Task set ::
**a)** Please answer these questions about the CapTel passage below, one per line:
(i) What does the passage say about whether CapTel is available in Canada?
(ii) What percentage of the population does it say do not have TTYs?
(iii) Who types what the person on the other end of the line says?
**b)** Write the next part of the CapTel passage below, picking up after its final sentence.

Exercise passage ::

"...For all our mental programs, press 3."
Boy, you're getting a bumper crop of blather from me today!
CapTel is an incredible and ingenious device and its use is spreading across the US. It is not, as far as I know, available in Canada yet. CapTel is a captioned telephone which works like having your own personal Closed-Captioner; when the person on the other end says something, a StenoCaptioner at the CapTel service quickly types it using speech-recognition software and it pops up as text-captions, in real-time, right on the CapTel phone.
The advantages of this to a deaf user are huge. When communicating with the 98% of the population who do not have TTYs, you don't need to use the clumsy relay-operator method; the person on the other end of the line needn't ever even know you are deaf. You merely read his remark (as typed by the silent StenoCaptioner) and respond verbally.
Alas, like all captioning using voice recognition technology, CapTel isn't foolproof. And as usual, hilarity ensues.

Given records ::
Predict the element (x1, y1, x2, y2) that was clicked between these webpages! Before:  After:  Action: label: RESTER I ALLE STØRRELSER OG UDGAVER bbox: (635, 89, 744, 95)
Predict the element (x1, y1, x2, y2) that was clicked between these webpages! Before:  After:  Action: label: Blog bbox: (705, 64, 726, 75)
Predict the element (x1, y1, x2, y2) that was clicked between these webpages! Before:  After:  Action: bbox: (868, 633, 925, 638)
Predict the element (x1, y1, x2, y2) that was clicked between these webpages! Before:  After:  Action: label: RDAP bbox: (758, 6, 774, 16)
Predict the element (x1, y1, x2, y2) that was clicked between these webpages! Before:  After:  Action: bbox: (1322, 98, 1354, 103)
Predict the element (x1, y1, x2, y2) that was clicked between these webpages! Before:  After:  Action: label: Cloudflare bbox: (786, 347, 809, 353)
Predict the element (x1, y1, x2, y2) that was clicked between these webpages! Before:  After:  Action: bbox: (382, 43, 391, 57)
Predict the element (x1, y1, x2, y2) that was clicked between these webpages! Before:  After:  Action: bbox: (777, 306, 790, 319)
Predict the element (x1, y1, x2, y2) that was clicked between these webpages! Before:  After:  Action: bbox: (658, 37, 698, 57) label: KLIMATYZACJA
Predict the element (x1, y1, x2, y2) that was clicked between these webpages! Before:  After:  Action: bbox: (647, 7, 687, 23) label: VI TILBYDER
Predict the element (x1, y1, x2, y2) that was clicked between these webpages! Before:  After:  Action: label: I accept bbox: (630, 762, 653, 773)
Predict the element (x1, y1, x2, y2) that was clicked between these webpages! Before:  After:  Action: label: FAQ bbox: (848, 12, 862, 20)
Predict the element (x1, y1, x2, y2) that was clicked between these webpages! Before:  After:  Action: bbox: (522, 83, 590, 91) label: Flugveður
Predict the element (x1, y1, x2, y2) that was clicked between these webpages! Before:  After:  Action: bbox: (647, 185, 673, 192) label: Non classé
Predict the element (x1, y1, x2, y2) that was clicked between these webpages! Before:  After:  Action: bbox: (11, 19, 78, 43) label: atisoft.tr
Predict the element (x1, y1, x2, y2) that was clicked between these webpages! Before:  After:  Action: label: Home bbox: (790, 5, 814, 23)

Answers to the exercise ::
**a)**
(i) As far as the writer knows, CapTel is not yet available in Canada.
(ii) 98%.
(iii) A StenoCaptioner at the CapTel service types it, using speech-recognition software.

**b)**
A woman on the ALDA (Association of Late-Deafened Adults) Listserv has a CapTel. She cites some of the garbled messages her phone served up to her:
What the person said: "I'll see if she can meet Thursday."
What the captions said: "I'll see if chicken meat Thursday."
What they said: [one of those hateful voice menus] "...For
environmental programs, press 3"
What the captions said: "...For all our mental programs, press 3."
What they said: "Just a minute, please."
What the captions said: "Justice admitted, please."
I particularly liked "...For all our mental programs, press 3."